• _Exercise instructions_
Search the records for "computer". Report every line where it occurs.

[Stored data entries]
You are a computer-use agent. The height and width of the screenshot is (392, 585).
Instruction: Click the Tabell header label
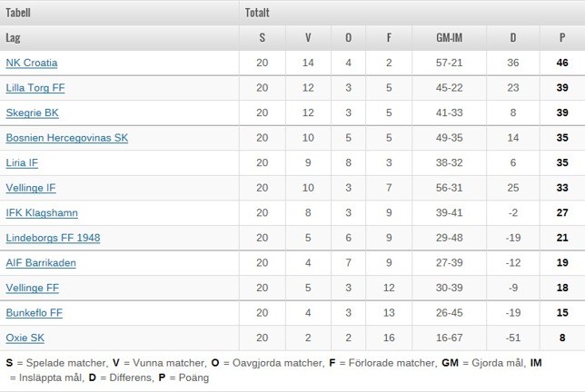point(18,13)
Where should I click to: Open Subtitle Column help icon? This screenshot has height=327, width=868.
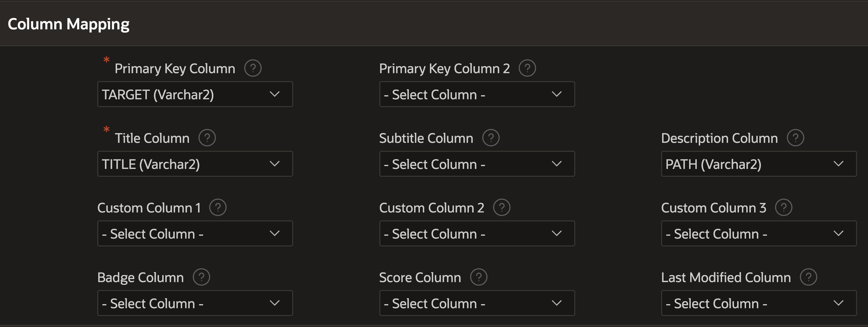tap(491, 138)
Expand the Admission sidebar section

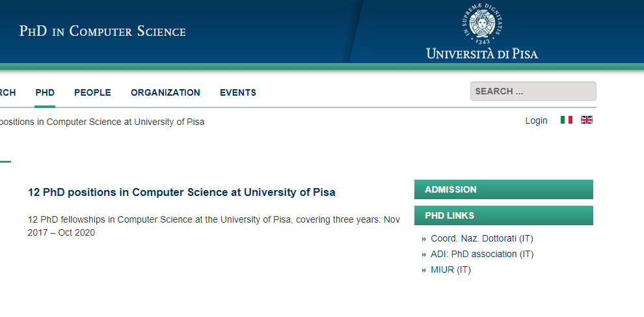[x=503, y=189]
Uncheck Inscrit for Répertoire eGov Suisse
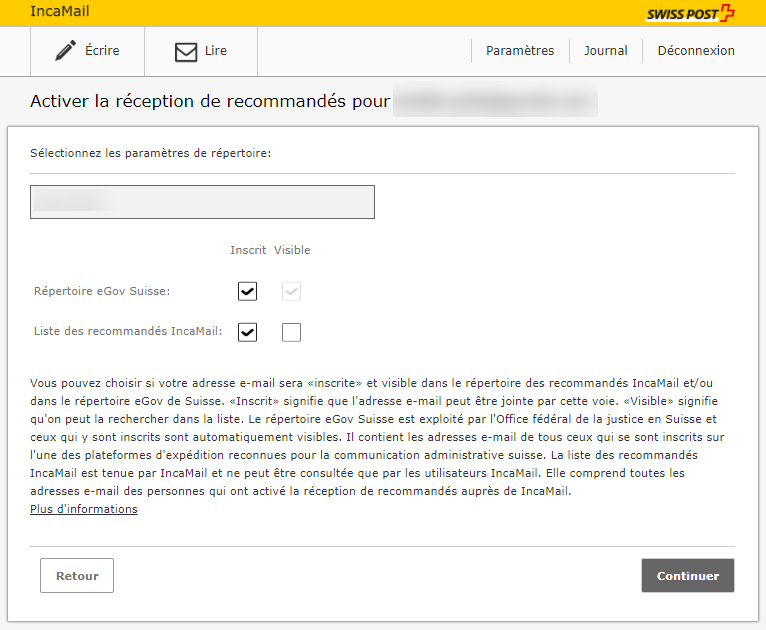The image size is (766, 630). 248,292
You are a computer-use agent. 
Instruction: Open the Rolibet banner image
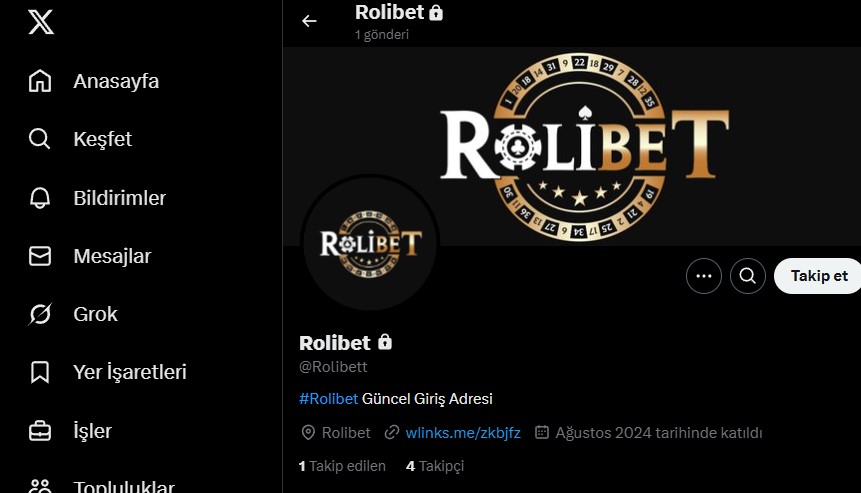(x=572, y=146)
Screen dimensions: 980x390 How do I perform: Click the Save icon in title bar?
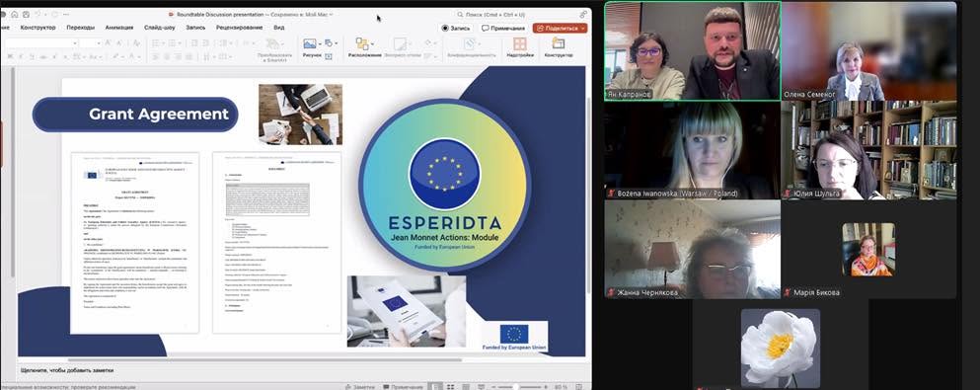pyautogui.click(x=27, y=14)
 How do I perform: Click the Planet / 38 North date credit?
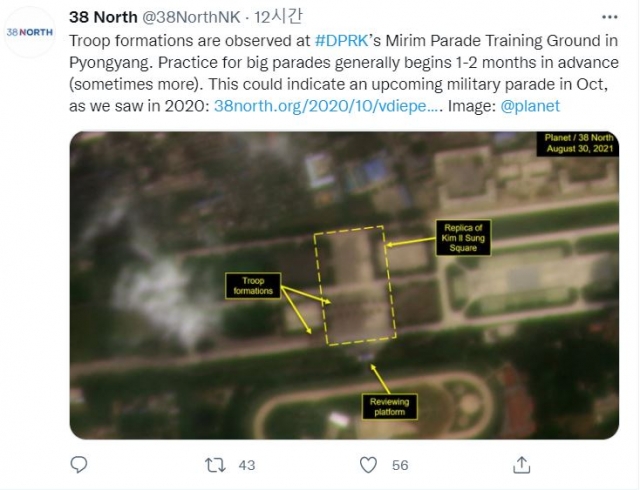tap(579, 143)
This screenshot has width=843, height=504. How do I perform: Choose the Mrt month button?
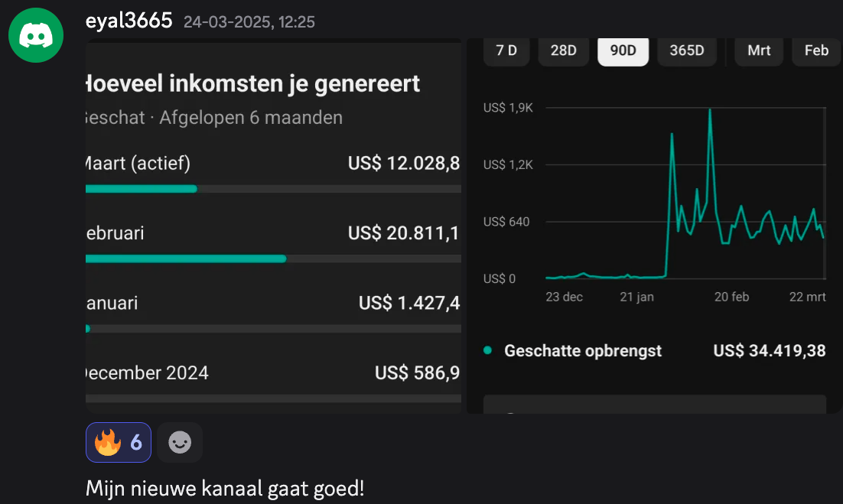(759, 50)
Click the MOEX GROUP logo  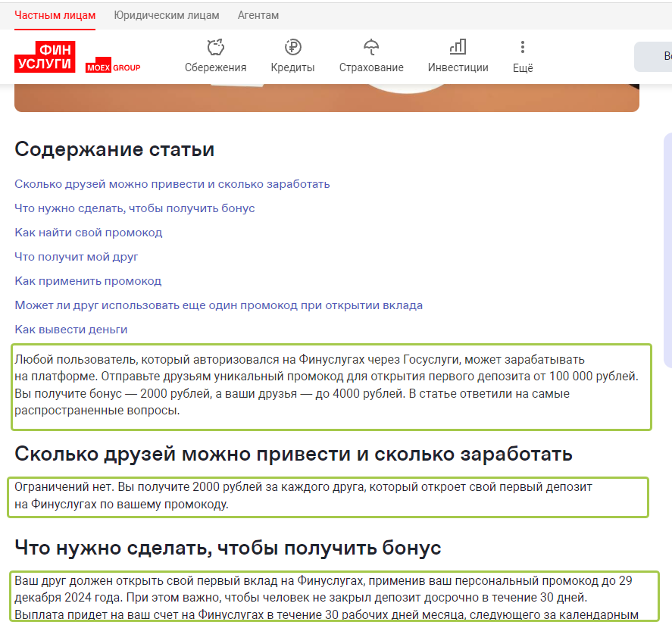[x=113, y=67]
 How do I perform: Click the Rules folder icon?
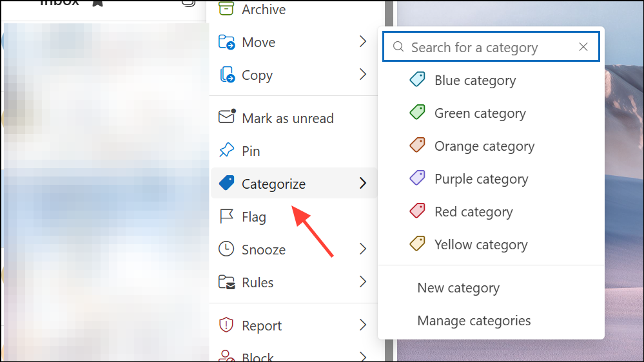coord(226,283)
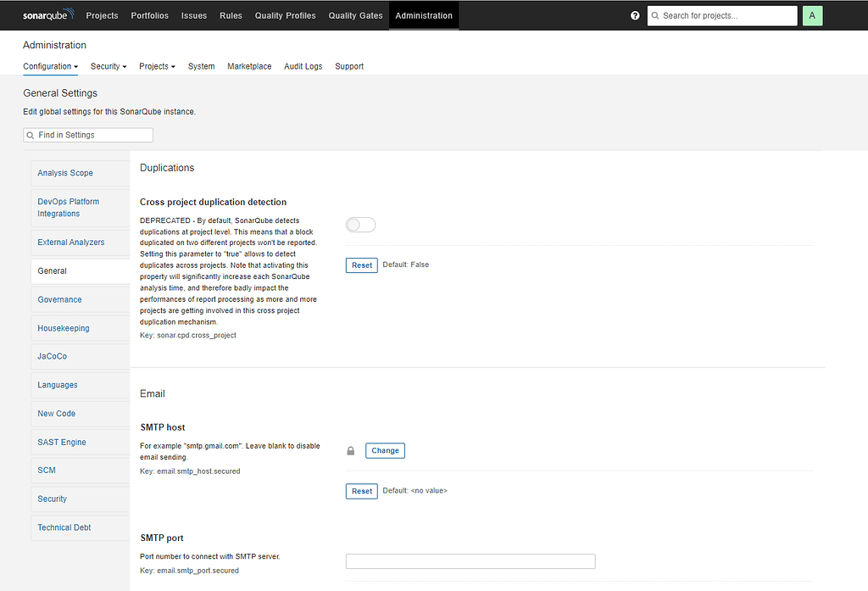This screenshot has height=591, width=868.
Task: Open the Audit Logs tab
Action: [x=303, y=66]
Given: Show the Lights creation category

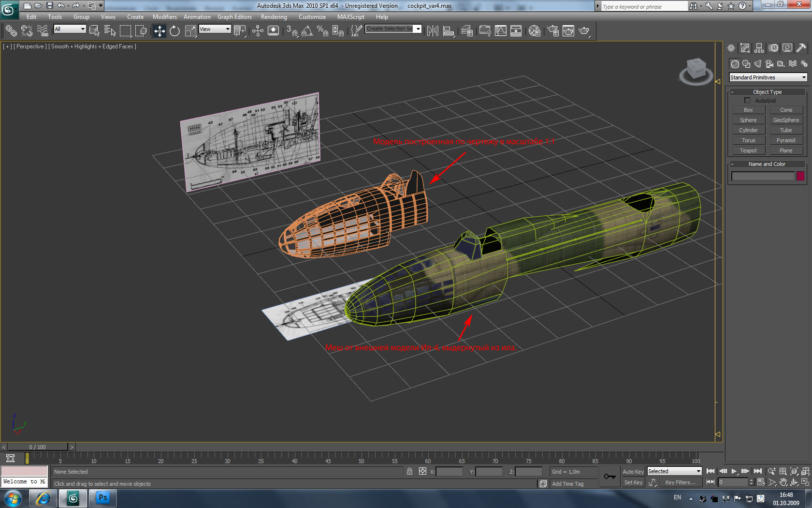Looking at the screenshot, I should point(758,64).
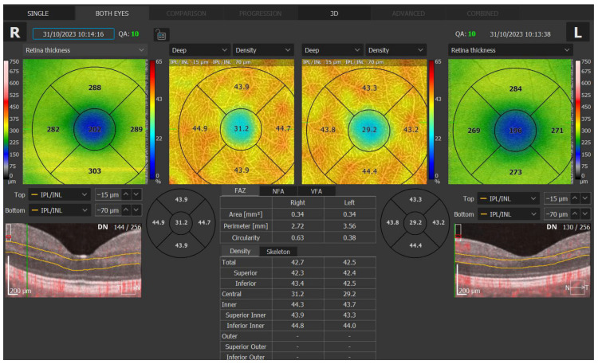Screen dimensions: 598x364
Task: Increase right eye Top offset with up arrow
Action: click(x=126, y=195)
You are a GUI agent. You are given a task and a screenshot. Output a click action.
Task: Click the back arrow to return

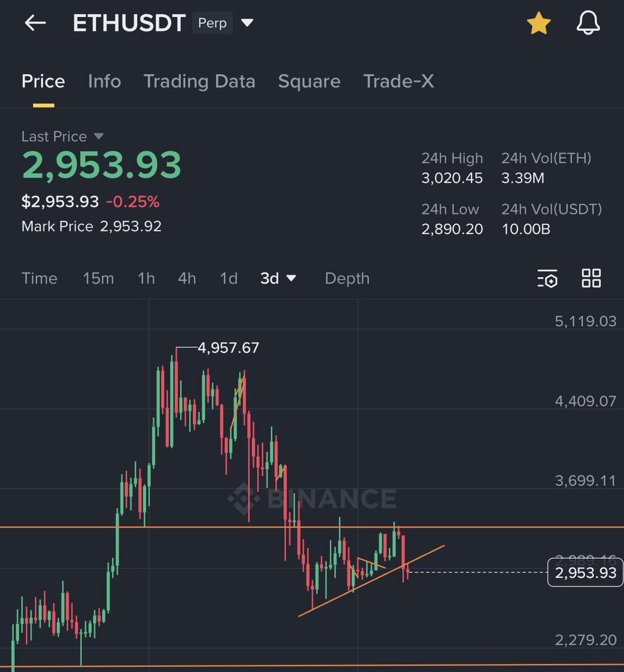[35, 23]
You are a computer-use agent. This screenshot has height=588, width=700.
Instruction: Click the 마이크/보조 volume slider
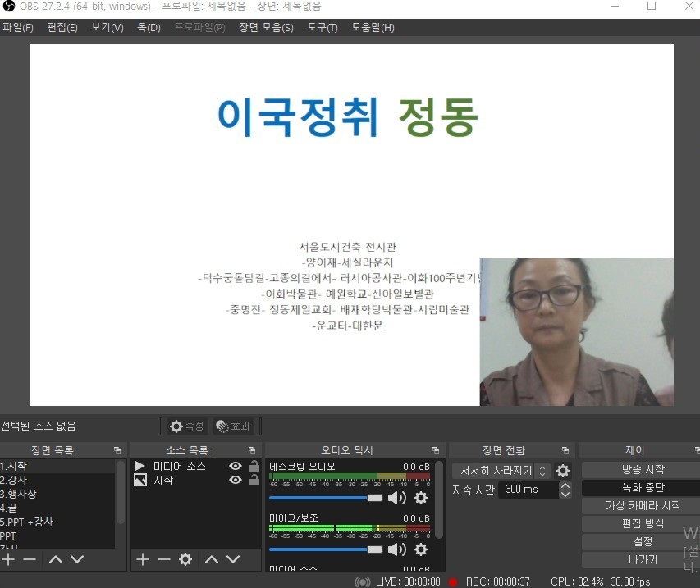point(326,549)
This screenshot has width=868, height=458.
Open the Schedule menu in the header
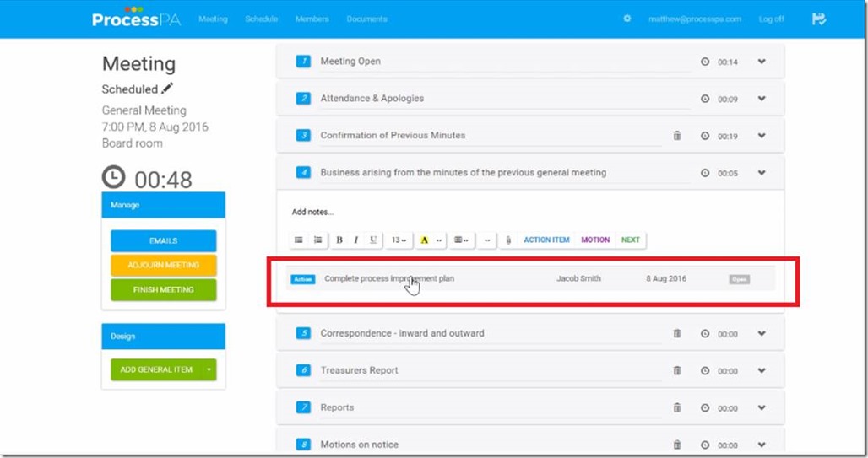click(x=261, y=19)
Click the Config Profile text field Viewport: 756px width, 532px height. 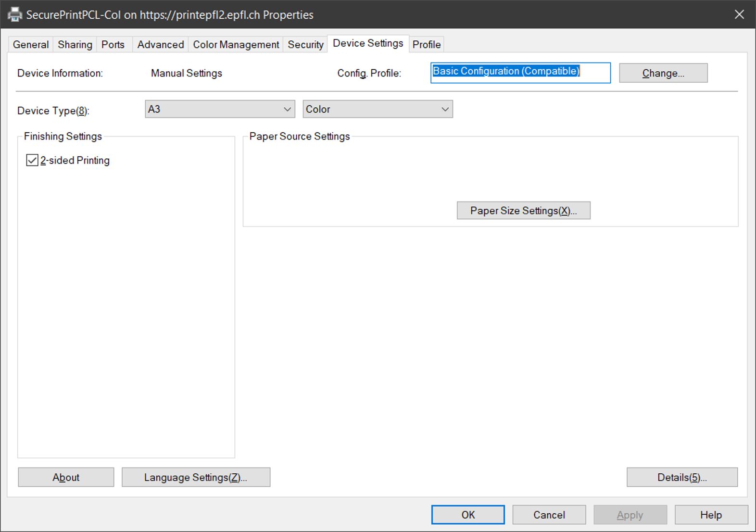[520, 73]
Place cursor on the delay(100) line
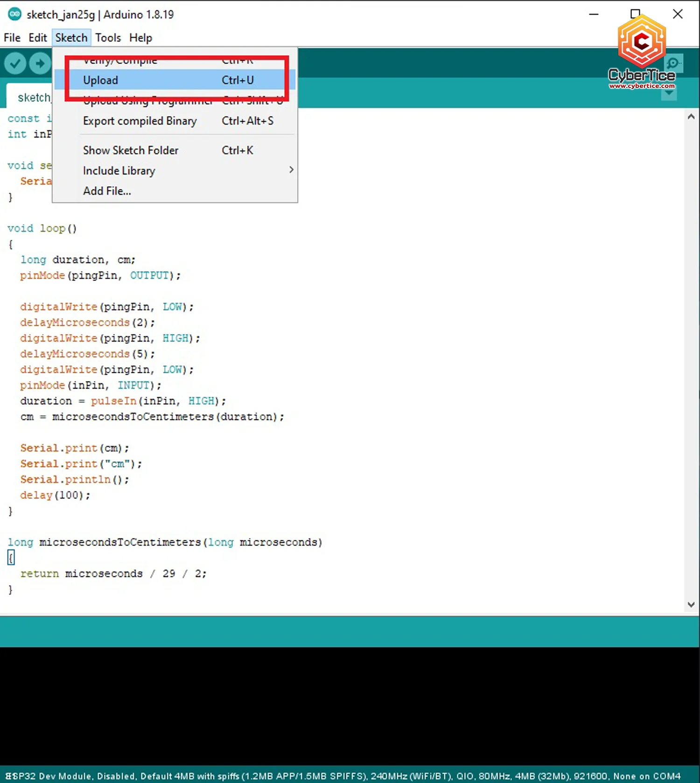This screenshot has height=783, width=700. 55,495
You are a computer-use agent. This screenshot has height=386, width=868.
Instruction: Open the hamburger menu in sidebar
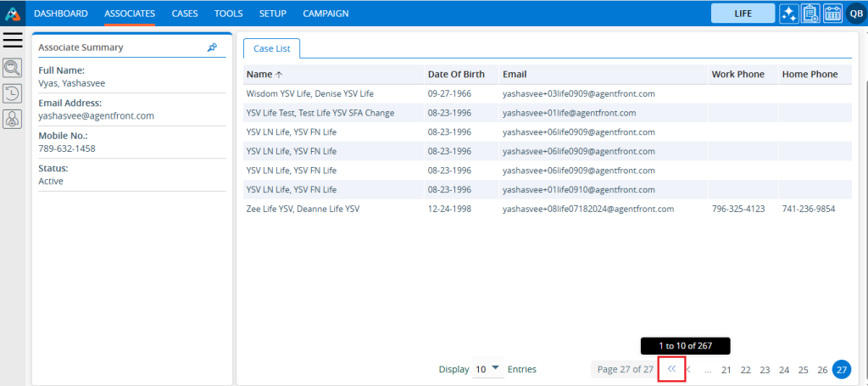tap(13, 40)
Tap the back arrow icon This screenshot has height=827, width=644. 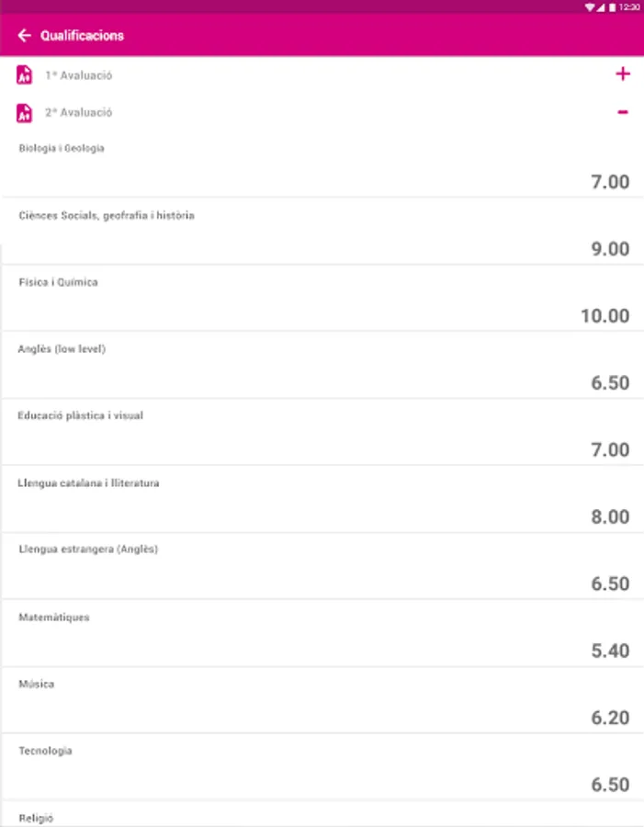point(25,36)
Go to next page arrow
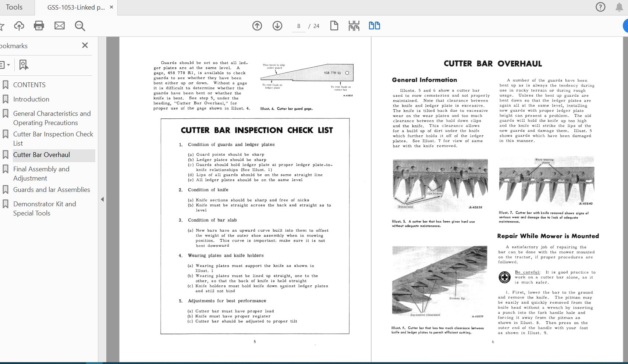The width and height of the screenshot is (628, 364). click(x=277, y=26)
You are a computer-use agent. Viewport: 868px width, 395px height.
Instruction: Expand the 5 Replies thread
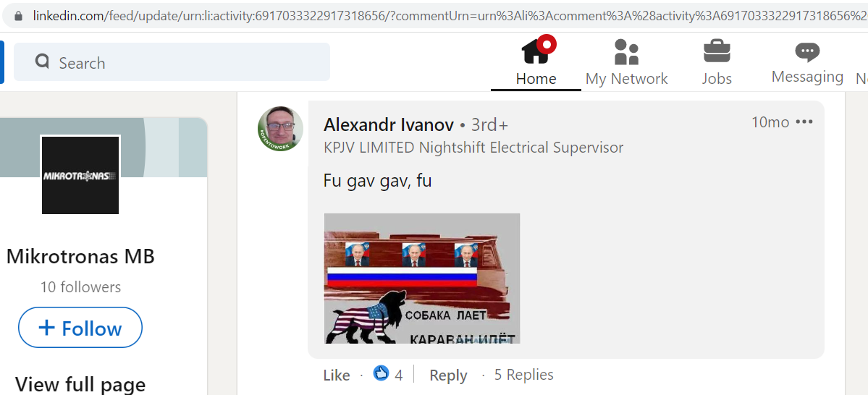[x=523, y=375]
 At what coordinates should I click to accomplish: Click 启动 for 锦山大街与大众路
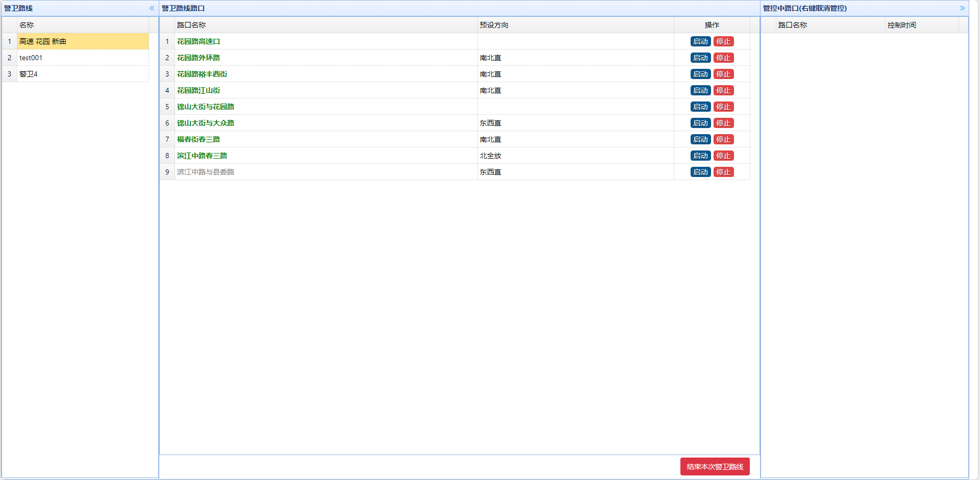pyautogui.click(x=700, y=123)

• _Your response_
You are a computer-use agent. The height and width of the screenshot is (392, 585).
You are a computer-use agent. 
You are a computer-use agent. This screenshot has height=588, width=700.
You are a computer-use agent. This screenshot has height=386, width=868.
You are a computer-use agent. Viewport: 868px width, 395px height.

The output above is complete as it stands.